======== Listing ========

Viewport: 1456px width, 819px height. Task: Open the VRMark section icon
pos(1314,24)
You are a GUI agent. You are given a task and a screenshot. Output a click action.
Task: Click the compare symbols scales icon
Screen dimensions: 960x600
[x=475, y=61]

========
======== Listing ========

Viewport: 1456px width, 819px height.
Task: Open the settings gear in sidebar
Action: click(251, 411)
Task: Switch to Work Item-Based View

========
======== Listing ========

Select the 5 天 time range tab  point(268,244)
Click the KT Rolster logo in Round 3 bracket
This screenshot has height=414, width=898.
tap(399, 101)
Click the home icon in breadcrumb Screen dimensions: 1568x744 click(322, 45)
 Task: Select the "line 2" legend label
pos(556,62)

========

▶ The task
Copy out everything from the line containing "Select the 5" down to the line containing "pos(556,62)", both of those lines included, without changing a character.

▶ Final result
Select the 5 天 time range tab  point(268,244)
Click the KT Rolster logo in Round 3 bracket
This screenshot has height=414, width=898.
tap(399, 101)
Click the home icon in breadcrumb Screen dimensions: 1568x744 click(322, 45)
 Task: Select the "line 2" legend label
pos(556,62)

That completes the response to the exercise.